In a belated move, Microsoft Corp. plans to turn the Groove collaboration software it acquired in 2005 into its main application for workers to access content stored on SharePoint servers, even while offline.
Groove will be renamed SharePoint Workspace and will be released in the first half of next year as part of Office 2010.
"SharePoint Workspace 2010 will enable a whole new set of scenarios that [will] help customers be more productive with Office and SharePoint through a more seamless online/offline experience," a Microsoft spokeswoman said via e-mail today. "SharePoint Workspace will enable users to take SharePoint sites offline and work with the content on people's desktops whether or not they are connected."
Linking the overshadowed Groove to the fast-growing SharePoint platform is a good move, said Robert Helm, an analyst at Directions on Microsoft.
Microsoft said in March 2008 that it had sold 100 million licenses of SharePoint and pulled in more than $1 billion in related revenue.
That momentum "has Microsoft and everyone else rethinking how Groove should fit into SharePoint's world," Helm said.
While SharePoint still lags its Web 2.0 counterparts in features, its free-to-start price, tie-in with other Office software and greater potential for reliability over cheaper SaaS offerings such as Google Docs or Zoho has helped it take off, said Chris Le Tocq, an analyst at Guernsey Research.
"If you need five-9s uptime, you need to spend a little money," Le Tocq said.
Microsoft also plans to include SharePoint Workspace and OneNote in the Professional Plus suite in Office 2010. Groove and OneNote, a digital note-taking app, are today available only to buyers of Office's two most complete -- and pricey -- versions: Office Enterprise 2007 and Office Ultimate 2007.
That will essentially lower the price for SharePoint Workspace relative to Groove and may reinvigorate growth, which has been moribund since Groove was bought by Microsoft in March 2005, Helm said.
"My impression is that Groove never had a huge customer base, and I don't get the sense that Microsoft has grown it very substantially," he said.
Too late for Office 2007
Microsoft first hinted at the change via blog two weeks ago.
Independent blogger Paul Thurrott, meanwhile, has screenshots of the beta of SharePoint Workspace 2010.
Groove uses peer-to-peer technology to synchronize documents and files between users. That cuts down on bandwidth requirements and allowed users to collaborate quickly and securely, even if they're at different companies.
That is a feature that SharePoint, which requires a central server inside a company, is not agile at enabling today.

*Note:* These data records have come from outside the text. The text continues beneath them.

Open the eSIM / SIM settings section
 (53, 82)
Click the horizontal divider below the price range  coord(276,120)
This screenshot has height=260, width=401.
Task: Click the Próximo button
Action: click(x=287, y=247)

"Groove is Notes v2, in some sense," said Helm, referring to Microsoft Chief Software Architect Ray Ozzie's role as one of the original co-creators of Lotus Notes and the founder of Groove Networks. On the other hand, Groove never delivered the features of modern social networking tools such as blogs and wikis, Helm said.
Microsoft also acquired Groove too late in the development cycle of Office 2007 to integrate it into Office at more than a superficial level, he said.
Microsoft "did the standard things: made local-language versions, got it into the Office installer, and other 'fit-and-finish' things," Helm said. Office 2010 "will be the first release to see how Groove/SharePoint Workspace really fits into Microsoft's overall strategy for SharePoint and Office 2010."
Besides letting workers access SharePoint content while they are on an airplane or otherwise disconnected from their corporate networks, SharePoint WorkSpace will continue to work as a stand-alone, P2P-based collaboration tool independent of SharePoint Server, the Microsoft spokeswoman said.
"In essence, customers are getting two great products in one," she wrote. Microsoft didn't provide details on what other features will be in SharePoint Workspace.
Workers who already, in effect, use SharePoint offline through tools such as Outlook's shared calendars and tasks may not notice much of a change, since Groove will operate mostly in the background, not as a front-end authoring or editing tool, Helm said.